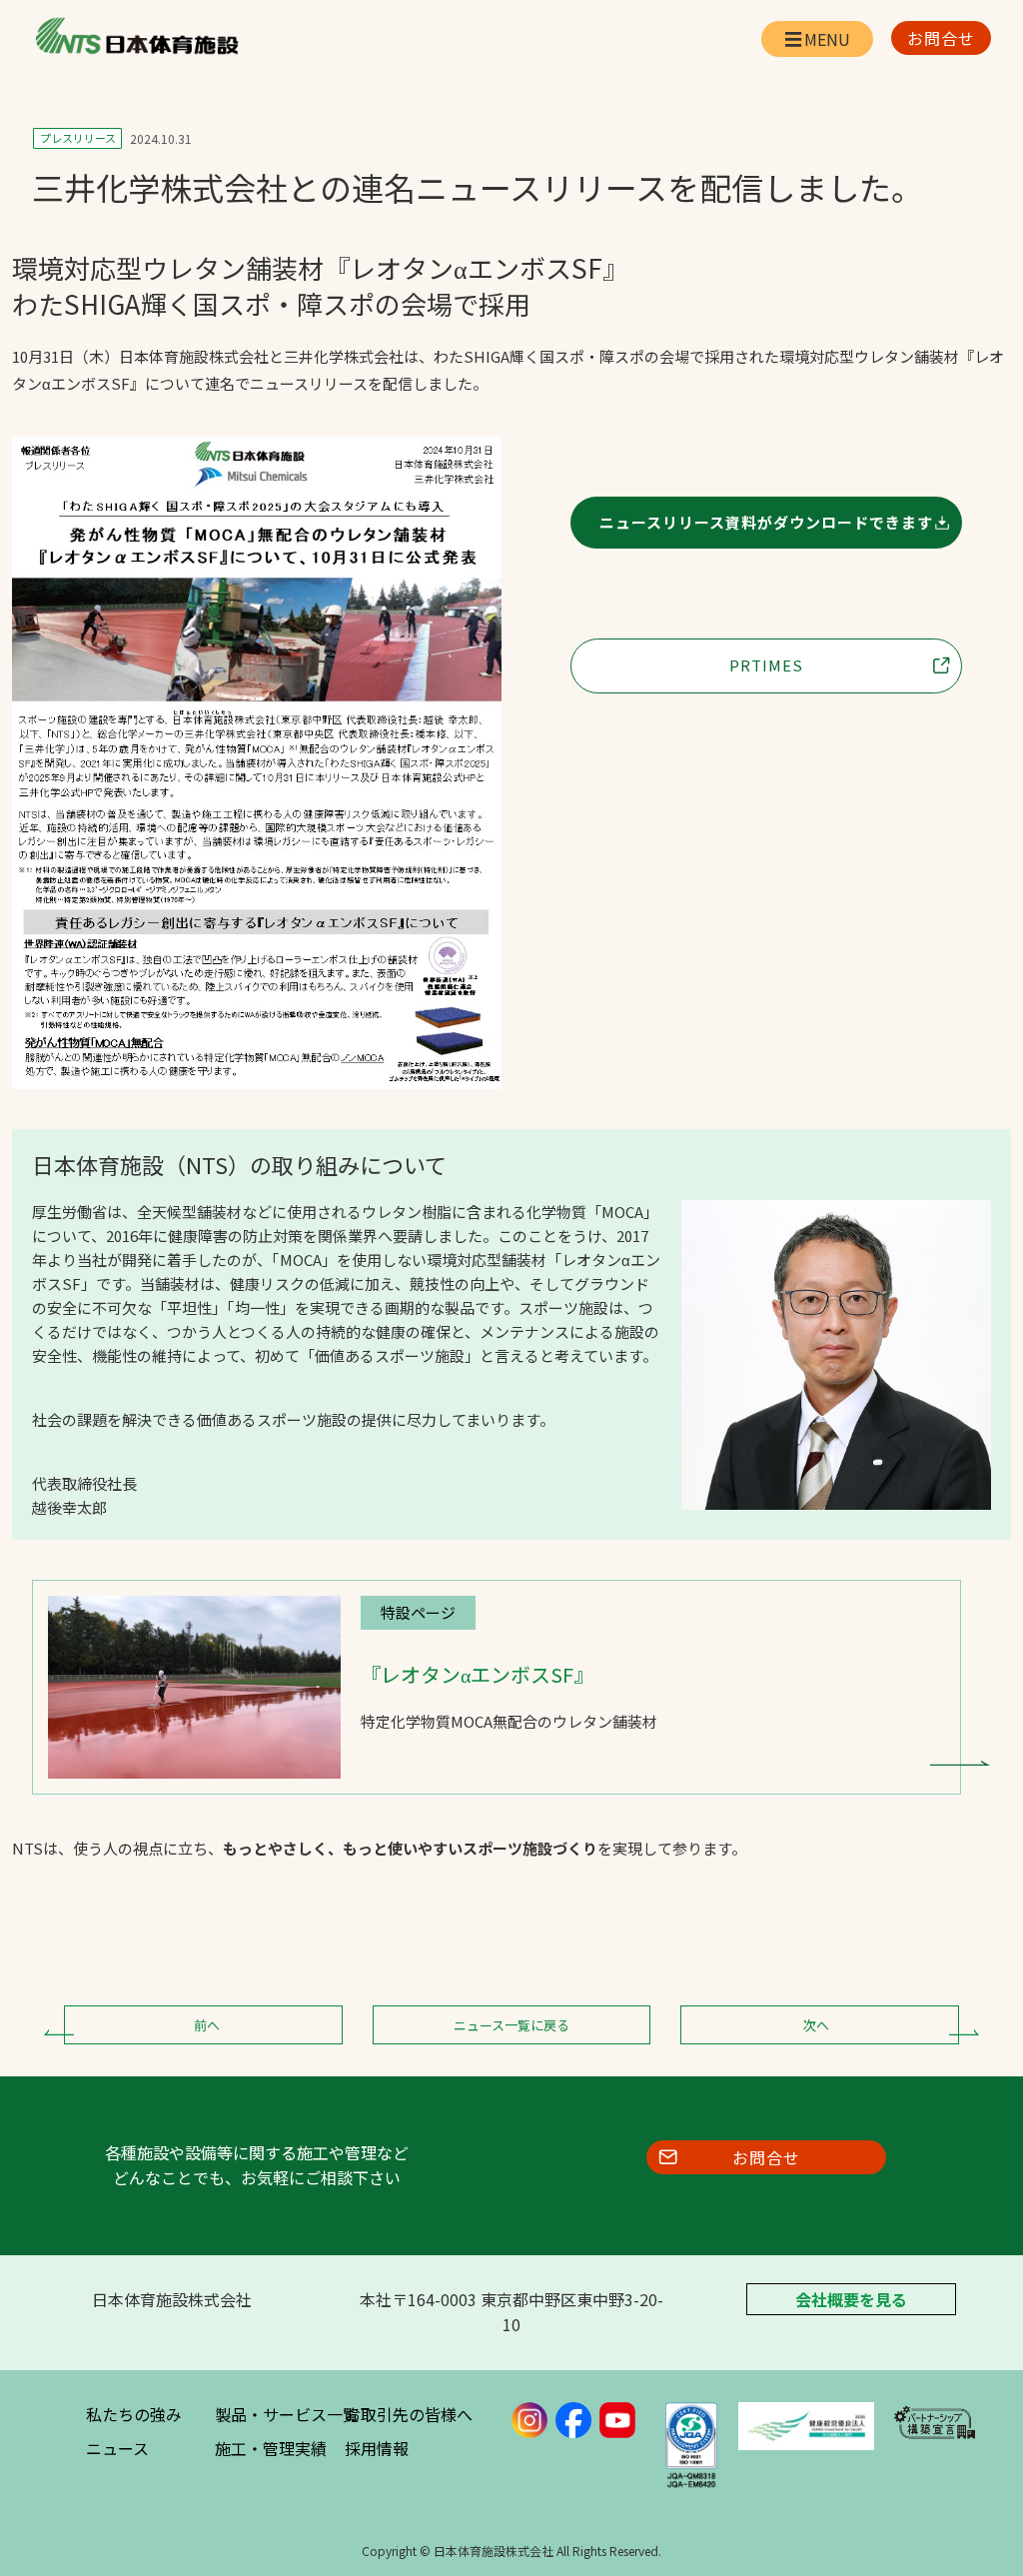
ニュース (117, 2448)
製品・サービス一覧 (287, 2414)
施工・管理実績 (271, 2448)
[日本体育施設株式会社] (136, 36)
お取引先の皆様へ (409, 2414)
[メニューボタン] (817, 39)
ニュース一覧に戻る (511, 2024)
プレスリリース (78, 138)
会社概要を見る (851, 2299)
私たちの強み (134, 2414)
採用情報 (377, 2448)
===
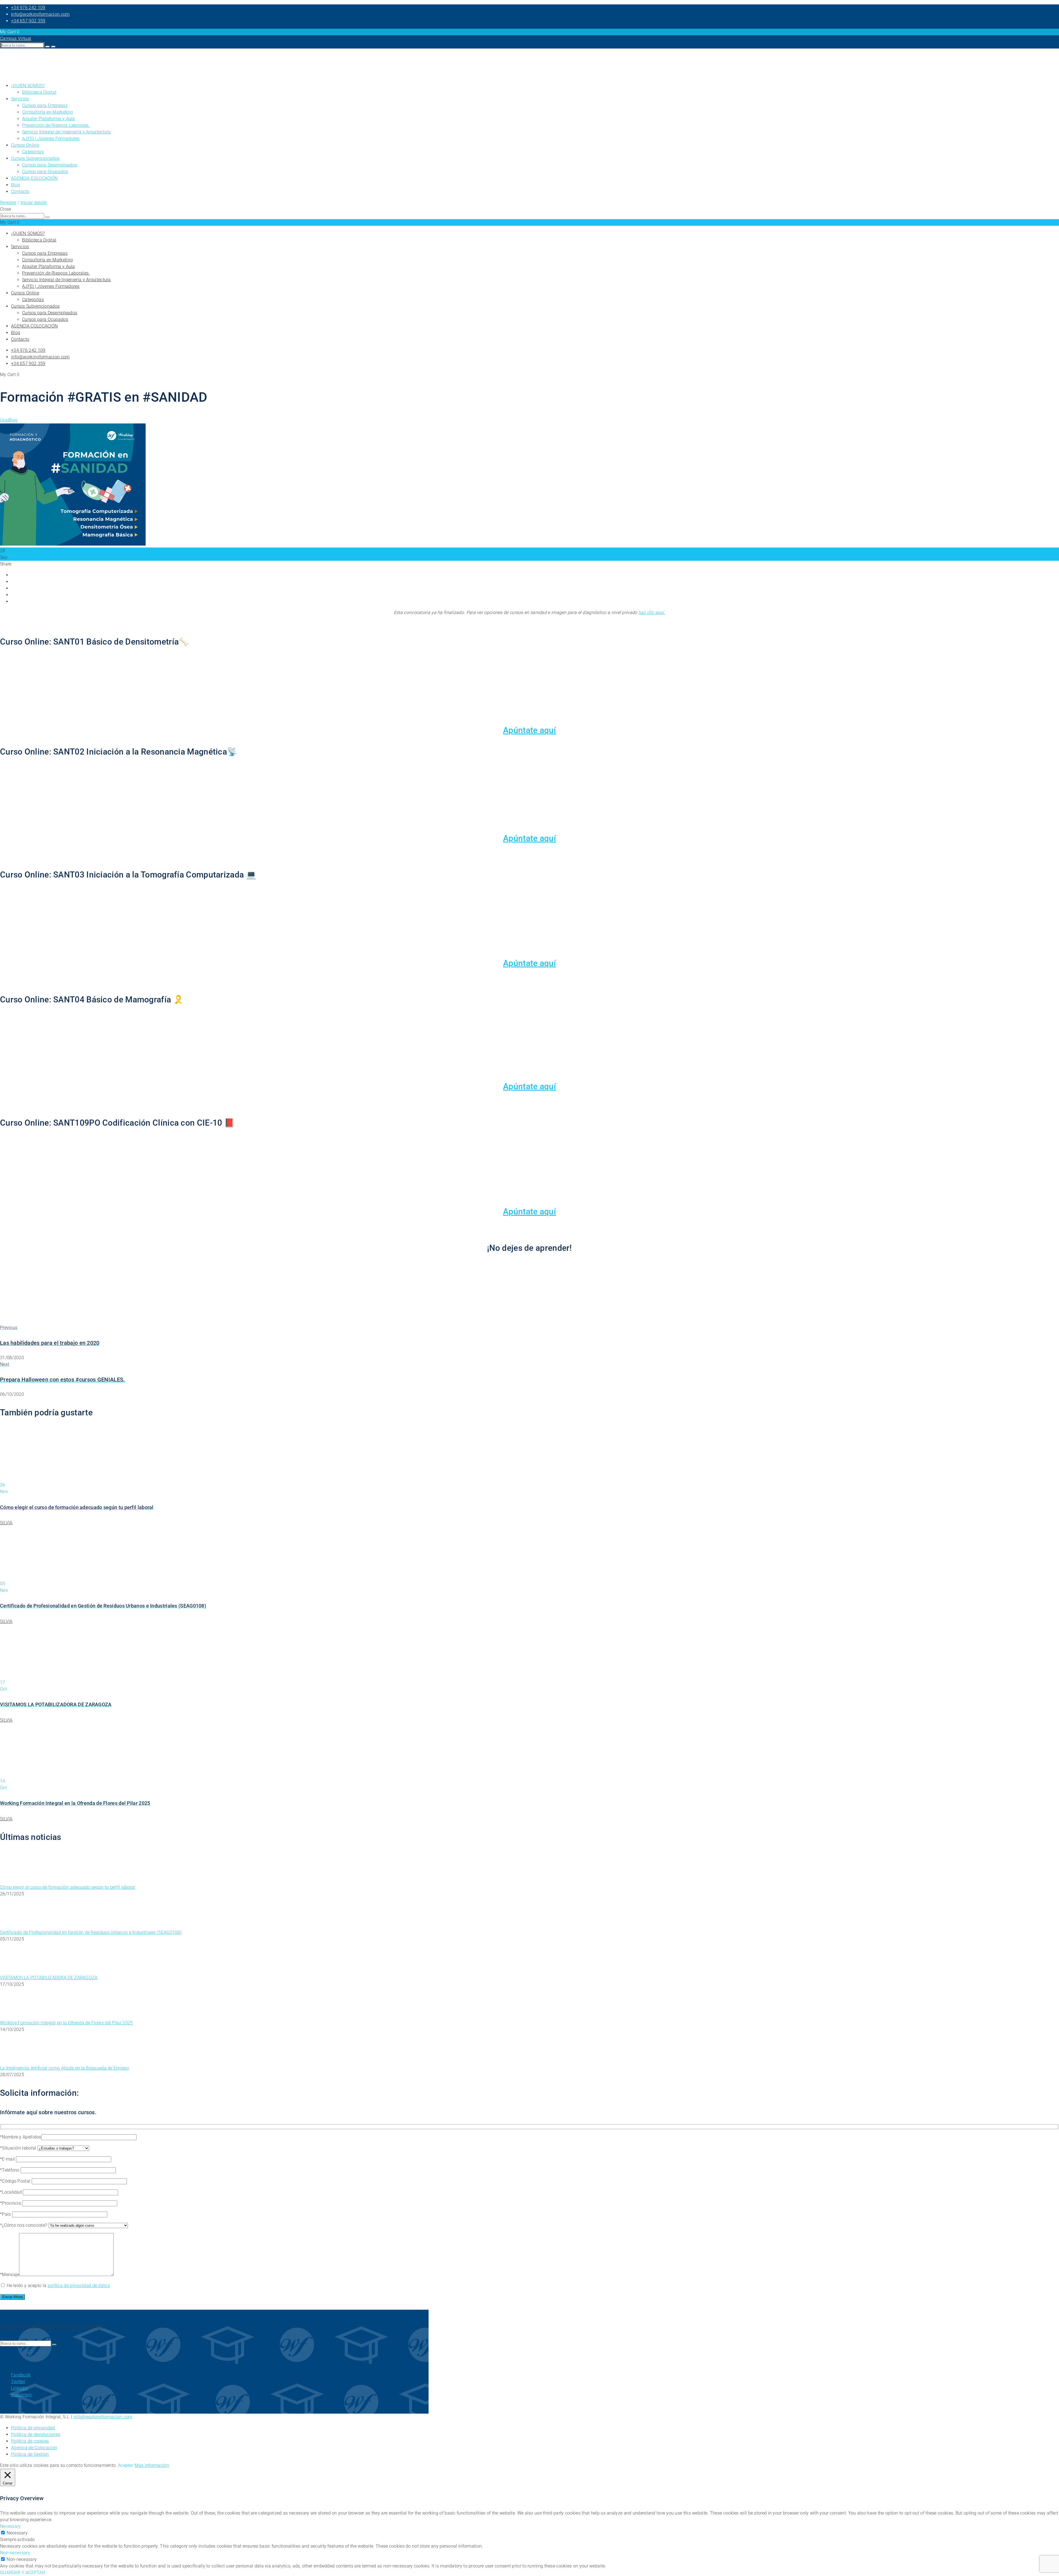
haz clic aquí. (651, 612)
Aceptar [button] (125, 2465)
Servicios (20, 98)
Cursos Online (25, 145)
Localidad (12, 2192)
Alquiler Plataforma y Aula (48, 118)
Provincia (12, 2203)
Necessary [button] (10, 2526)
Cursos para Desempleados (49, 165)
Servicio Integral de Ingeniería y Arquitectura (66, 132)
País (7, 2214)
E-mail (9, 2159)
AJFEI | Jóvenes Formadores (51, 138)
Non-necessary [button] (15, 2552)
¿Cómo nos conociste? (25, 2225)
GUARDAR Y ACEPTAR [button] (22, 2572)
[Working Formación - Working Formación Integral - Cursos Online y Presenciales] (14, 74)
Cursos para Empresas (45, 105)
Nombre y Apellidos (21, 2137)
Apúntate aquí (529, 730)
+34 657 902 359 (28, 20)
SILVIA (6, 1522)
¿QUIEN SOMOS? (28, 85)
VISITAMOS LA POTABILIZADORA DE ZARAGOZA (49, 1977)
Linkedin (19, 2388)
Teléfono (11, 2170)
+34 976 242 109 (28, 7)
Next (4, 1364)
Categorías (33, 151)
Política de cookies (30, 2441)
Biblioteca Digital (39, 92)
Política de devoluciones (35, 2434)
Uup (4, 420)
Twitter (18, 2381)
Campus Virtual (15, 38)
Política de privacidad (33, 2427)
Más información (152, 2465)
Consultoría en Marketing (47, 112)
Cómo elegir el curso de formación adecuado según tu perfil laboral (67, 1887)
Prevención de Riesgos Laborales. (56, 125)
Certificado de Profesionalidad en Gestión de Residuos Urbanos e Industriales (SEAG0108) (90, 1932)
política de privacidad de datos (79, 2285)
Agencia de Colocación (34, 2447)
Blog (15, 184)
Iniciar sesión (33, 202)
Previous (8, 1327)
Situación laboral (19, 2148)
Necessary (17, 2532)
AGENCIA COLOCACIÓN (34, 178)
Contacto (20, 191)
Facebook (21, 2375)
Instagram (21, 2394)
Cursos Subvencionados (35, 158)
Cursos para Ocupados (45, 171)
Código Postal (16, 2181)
===
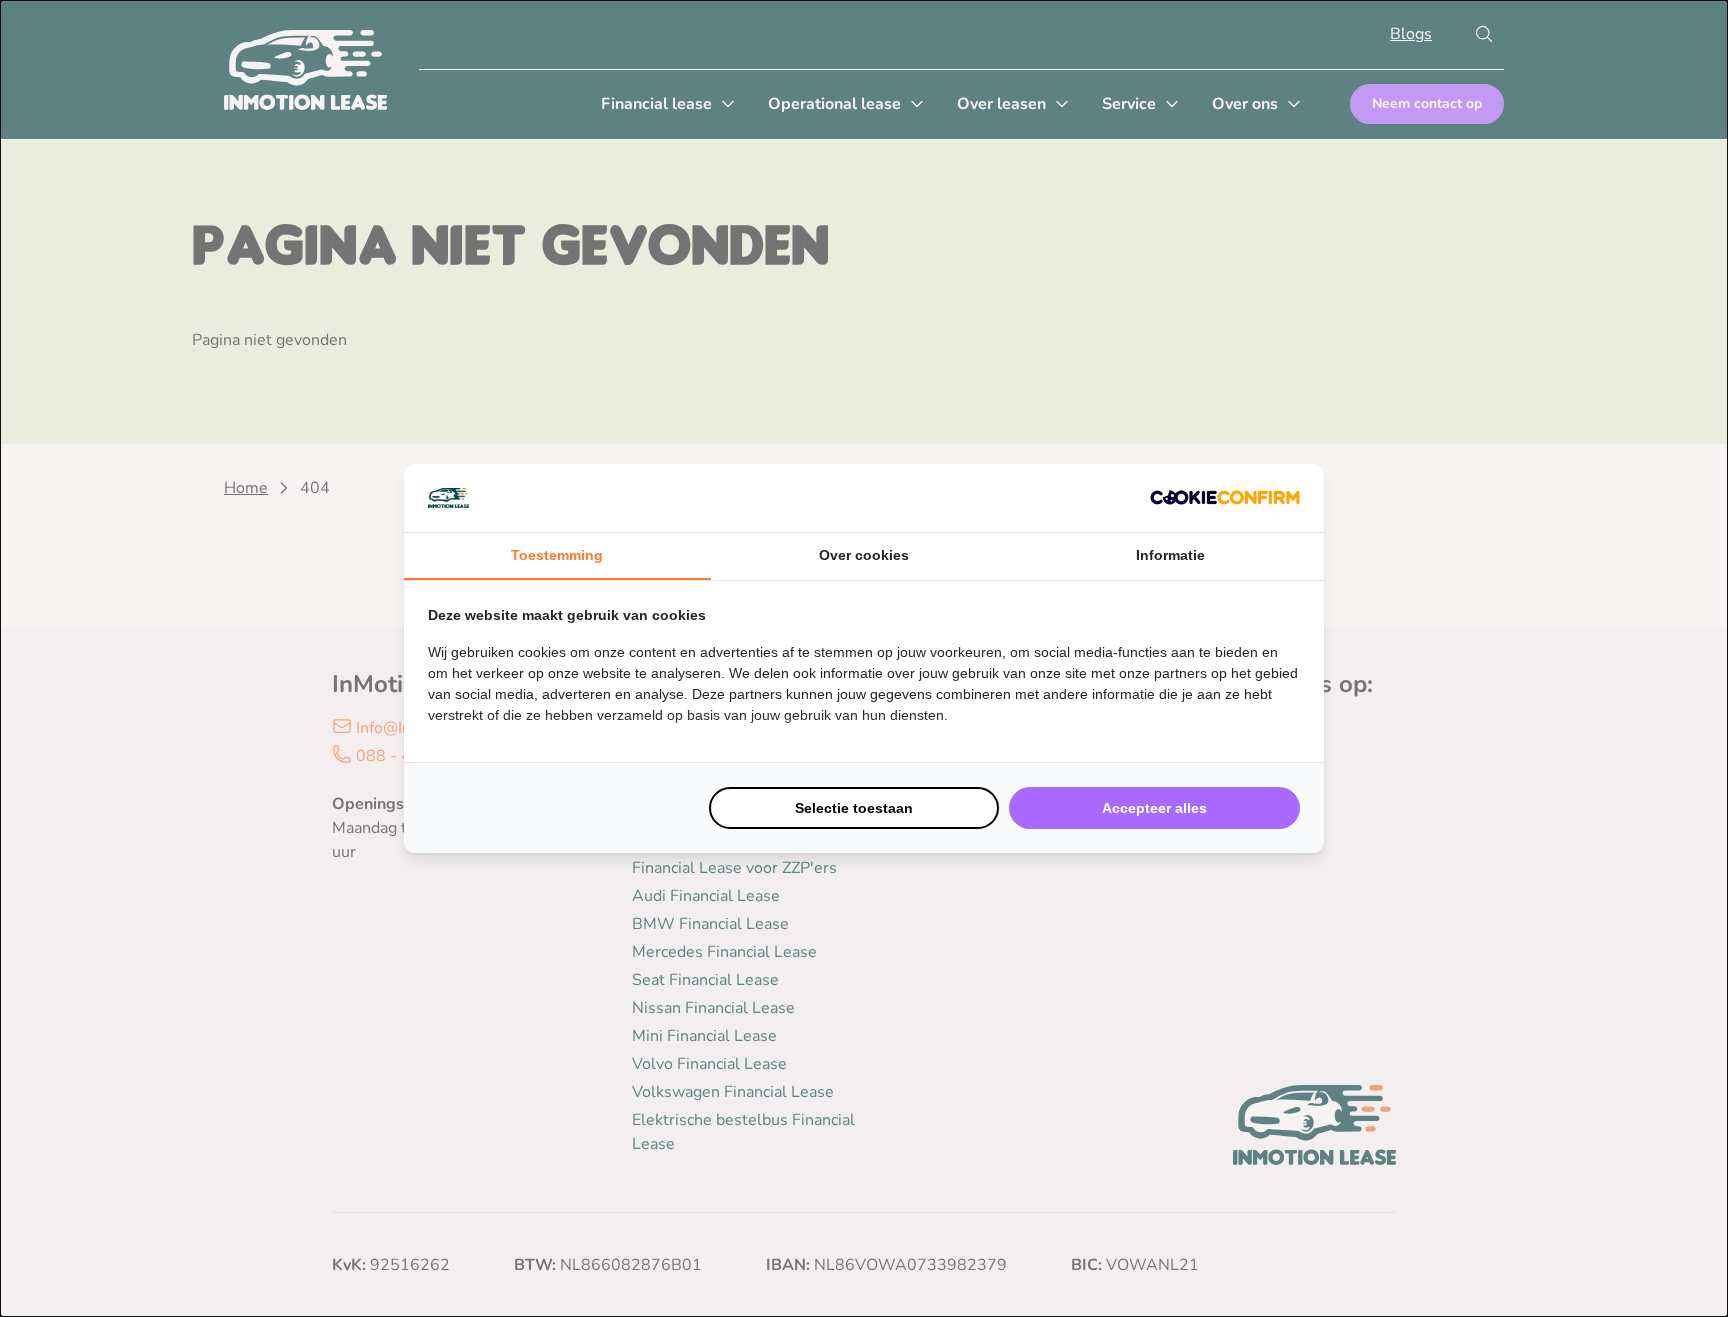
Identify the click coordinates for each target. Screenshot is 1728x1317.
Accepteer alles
===
Task prompt: Extract the lines of the preceding material that run from the line with "ニュース (117, 2448)" through the line with "採用情報 (377, 2448)", inclusive, reproducing them exactly and adding nothing.

Exercise response:
ニュース (117, 2448)
製品・サービス一覧 (287, 2414)
施工・管理実績 (271, 2448)
[日本体育施設株式会社] (136, 36)
お取引先の皆様へ (409, 2414)
[メニューボタン] (817, 39)
ニュース一覧に戻る (511, 2024)
プレスリリース (78, 138)
会社概要を見る (851, 2299)
私たちの強み (134, 2414)
採用情報 (377, 2448)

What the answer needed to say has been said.